(What is expected): Find how many lines in the data below mention "agent". Give the number only.

------------------------------

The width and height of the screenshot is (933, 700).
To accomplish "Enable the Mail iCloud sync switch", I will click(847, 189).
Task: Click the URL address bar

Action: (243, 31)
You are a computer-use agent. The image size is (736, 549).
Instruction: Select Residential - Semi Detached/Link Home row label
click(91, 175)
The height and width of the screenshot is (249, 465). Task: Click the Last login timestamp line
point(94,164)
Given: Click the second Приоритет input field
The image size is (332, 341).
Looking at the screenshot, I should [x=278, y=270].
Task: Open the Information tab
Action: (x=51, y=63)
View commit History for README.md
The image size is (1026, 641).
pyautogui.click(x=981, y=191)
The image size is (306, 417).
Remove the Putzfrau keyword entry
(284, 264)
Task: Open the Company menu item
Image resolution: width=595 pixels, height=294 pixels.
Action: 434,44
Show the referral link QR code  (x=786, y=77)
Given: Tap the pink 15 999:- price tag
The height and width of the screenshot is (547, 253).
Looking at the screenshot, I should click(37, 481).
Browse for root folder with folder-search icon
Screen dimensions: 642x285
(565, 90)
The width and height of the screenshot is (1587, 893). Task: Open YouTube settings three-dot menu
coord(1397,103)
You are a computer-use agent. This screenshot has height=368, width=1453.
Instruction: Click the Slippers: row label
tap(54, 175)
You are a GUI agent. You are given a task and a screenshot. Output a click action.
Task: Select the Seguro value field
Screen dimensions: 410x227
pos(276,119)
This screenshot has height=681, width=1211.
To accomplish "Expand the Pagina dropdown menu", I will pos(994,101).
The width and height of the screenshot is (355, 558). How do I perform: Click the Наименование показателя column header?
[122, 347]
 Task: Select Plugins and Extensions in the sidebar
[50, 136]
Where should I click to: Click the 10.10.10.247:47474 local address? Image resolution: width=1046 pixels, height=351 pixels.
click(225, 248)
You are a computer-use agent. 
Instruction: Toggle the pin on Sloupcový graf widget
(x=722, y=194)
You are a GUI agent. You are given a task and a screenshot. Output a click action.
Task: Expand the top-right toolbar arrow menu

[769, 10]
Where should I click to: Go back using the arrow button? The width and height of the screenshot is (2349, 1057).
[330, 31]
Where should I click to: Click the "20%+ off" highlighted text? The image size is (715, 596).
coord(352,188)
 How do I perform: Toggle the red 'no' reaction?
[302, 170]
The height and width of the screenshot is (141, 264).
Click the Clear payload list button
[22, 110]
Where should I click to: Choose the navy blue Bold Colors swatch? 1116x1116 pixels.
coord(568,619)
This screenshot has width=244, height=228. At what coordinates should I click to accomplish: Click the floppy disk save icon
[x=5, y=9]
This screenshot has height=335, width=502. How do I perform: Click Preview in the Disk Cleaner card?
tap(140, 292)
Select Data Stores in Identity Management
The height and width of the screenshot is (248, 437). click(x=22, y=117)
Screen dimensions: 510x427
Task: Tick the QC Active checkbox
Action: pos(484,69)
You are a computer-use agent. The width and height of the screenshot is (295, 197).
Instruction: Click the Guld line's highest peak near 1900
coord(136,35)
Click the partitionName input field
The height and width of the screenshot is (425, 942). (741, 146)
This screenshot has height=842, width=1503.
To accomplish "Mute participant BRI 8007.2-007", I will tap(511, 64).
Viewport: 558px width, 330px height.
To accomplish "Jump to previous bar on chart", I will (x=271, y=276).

------------------------------

(Result of the task): 6